* [TASK INSTRUCTIONS] Your reply should consist only of the lines from the one with "Metal Color (53, 1678)" through the end of the entries, transcribed exactly. Pictures stay out.

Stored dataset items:
=== Section Start ===

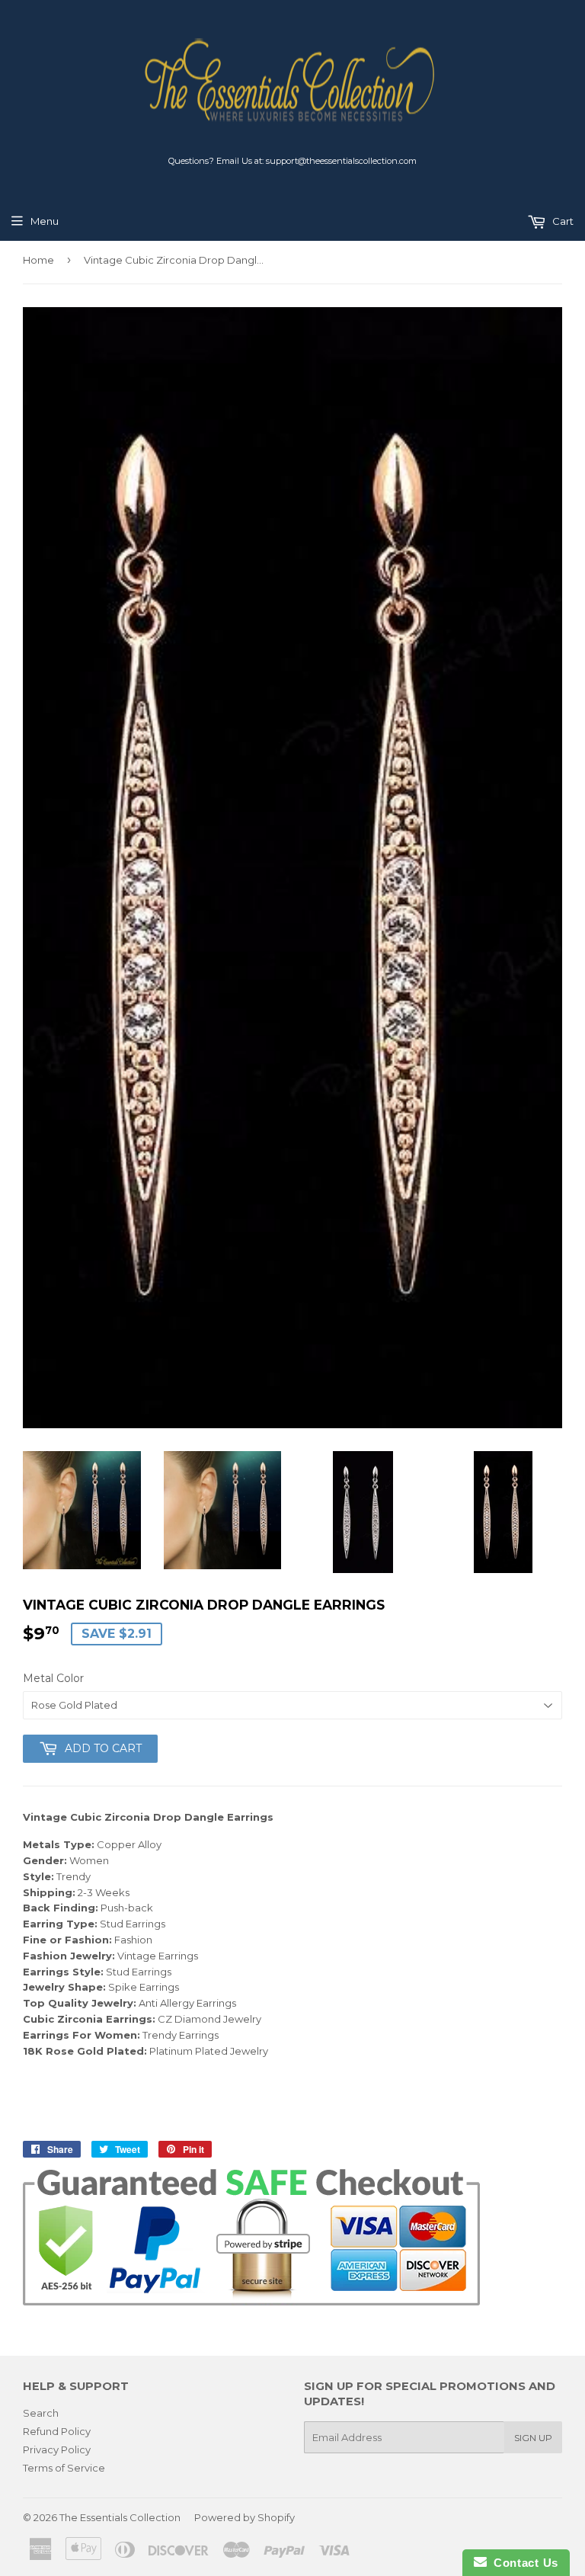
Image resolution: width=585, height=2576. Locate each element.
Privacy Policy (57, 2449)
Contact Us (522, 2562)
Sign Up (533, 2437)
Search (41, 2413)
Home (38, 260)
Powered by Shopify (244, 2517)
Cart (562, 221)
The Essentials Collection (120, 2517)
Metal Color (53, 1678)
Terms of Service (64, 2468)
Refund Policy (57, 2431)
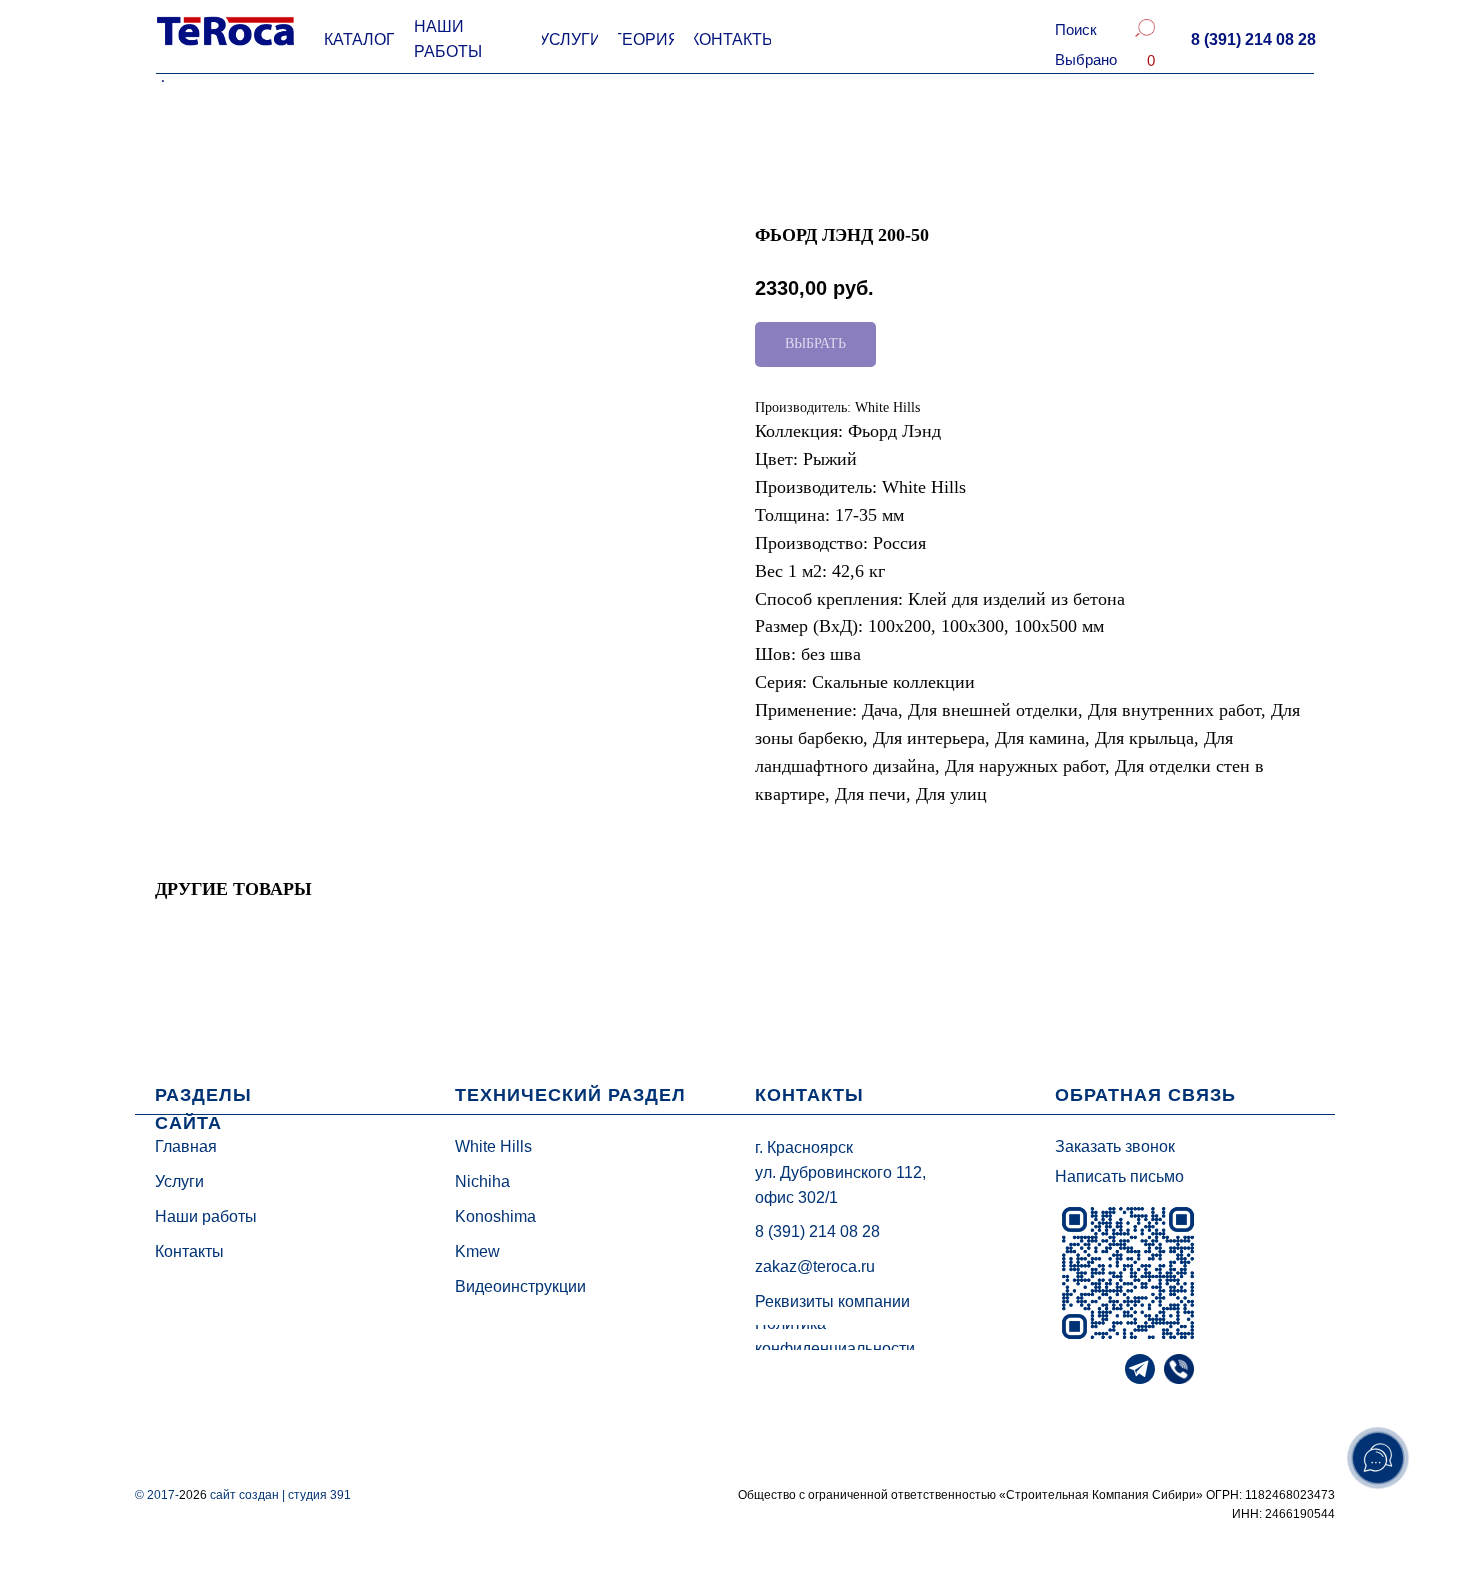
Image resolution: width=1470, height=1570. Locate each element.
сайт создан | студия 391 (280, 1495)
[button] (1252, 40)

=== Section End ===

* [TASK OUTPUT]
Metal Color (53, 1678)
Terms of Service (64, 2468)
Refund Policy (57, 2431)
Image resolution: width=1470, height=1570. Locate each element.
сайт создан | студия 391 (280, 1495)
[button] (1252, 40)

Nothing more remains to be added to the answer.